A Gaza, invece, tutto ciò non esiste. I dati utilizzati per l’allarme IPC si basano su: poco più di 1.000 interviste telefoniche (CATI); indagini “di follow-up” condotte da remoto su meno di 750 famiglie; campioni non rappresentativi, spesso provenienti da programmi nutrizionali già attivi; una metrica sola (il MUAC), meno precisa e potenzialmente sottostimante; nessuna indagine SMART. Nessuna misurazione diretta su scala ampia. Nessun dato solido sulla mortalità.

Non solo: alcune aree cruciali come Gaza Nord e Rafah non sono nemmeno classificabili, per mancanza di campioni validi. Una domanda ulteriore: come fa IPC a fare sondaggi telefonici in un posto nel quale le comunicazioni sono al collasso? Lo studio è randomizzato o i contatti li ha forniti qualcuno? Gli intervistatori come hanno verificato l’identità degli intervistati?

Il rapporto-fantasma dell’IPC è pieno di dati deboli: chi lo scrive

Per quanto sembri autorevole la fonte, ci sono dubbi sugli autori. Già a una prima verifica è saltato fuori che uno degli autori del rapporto IPC su Gaza è Andy Seal, senior lecturer presso l’University College di Londra. Ma anche – e questo è verificabile – attivista apertamente anti-israeliano, che fin da ottobre 2023 parlava di “genocidio” e “crimini umanitari”. Secondo UN Watch, è anche simpatizzante del regime iraniano e del movimento Houthi.

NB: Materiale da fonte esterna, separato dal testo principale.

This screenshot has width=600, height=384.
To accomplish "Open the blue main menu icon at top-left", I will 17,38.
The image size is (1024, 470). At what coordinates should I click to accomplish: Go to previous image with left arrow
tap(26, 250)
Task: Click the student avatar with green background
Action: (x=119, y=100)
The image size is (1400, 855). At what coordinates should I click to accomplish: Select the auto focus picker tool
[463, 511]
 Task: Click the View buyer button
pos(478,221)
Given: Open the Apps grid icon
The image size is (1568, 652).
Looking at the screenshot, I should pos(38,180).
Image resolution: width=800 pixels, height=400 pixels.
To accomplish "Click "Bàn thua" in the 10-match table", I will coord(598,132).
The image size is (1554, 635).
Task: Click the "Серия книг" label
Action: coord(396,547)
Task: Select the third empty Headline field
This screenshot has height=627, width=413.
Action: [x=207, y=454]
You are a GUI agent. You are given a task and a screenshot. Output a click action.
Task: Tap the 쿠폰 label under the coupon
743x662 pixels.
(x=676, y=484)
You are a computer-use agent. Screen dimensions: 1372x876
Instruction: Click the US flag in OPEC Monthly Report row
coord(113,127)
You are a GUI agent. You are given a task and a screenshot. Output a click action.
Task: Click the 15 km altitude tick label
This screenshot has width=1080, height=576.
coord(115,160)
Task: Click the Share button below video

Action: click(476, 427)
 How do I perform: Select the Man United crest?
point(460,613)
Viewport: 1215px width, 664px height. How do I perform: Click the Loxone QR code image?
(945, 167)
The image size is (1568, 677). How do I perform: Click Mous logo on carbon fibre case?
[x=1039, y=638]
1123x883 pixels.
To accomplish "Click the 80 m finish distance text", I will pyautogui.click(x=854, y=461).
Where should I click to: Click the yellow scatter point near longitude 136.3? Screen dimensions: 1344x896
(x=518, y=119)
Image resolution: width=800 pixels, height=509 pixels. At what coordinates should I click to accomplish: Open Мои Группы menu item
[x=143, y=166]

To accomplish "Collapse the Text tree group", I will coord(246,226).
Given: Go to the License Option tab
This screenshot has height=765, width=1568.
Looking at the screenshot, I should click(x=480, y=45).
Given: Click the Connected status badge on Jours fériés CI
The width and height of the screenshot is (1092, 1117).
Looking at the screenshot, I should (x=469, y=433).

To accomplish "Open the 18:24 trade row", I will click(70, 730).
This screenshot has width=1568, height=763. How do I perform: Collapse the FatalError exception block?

Il quadro che emerge è grave. Non solo i dati sono deboli, ma sono anche filtrati da una matrice ideologica. Una matrice che ignora sistematicamente le fonti israeliane (come il portale COGAT, che documenta ogni giorno i convogli di aiuti umanitari in ingresso a Gaza), e si affida invece al Ministero della Salute di Hamas. Proprio Hamas, che da mesi conduce una campagna informativa fondata sul binomio “fame = genocidio”.

La fame come arma

Nel frattempo, gli effetti reali di questo allarme infondato sono concreti: pressioni diplomatiche, campagne mediatiche, risoluzioni Onu, accuse alla Corte penale internazionale, sanzioni morali. L’obiettivo non è salvare vite, ma fermare Israele quando avanza verso le roccaforti di Hamas. Così la carestia non diventa un’emergenza da affrontare, ma un’arma politica da brandire. E Gaza, per la seconda volta in un anno, diventa il laboratorio perfetto per una guerra dell’informazione che utilizza la fame come leva.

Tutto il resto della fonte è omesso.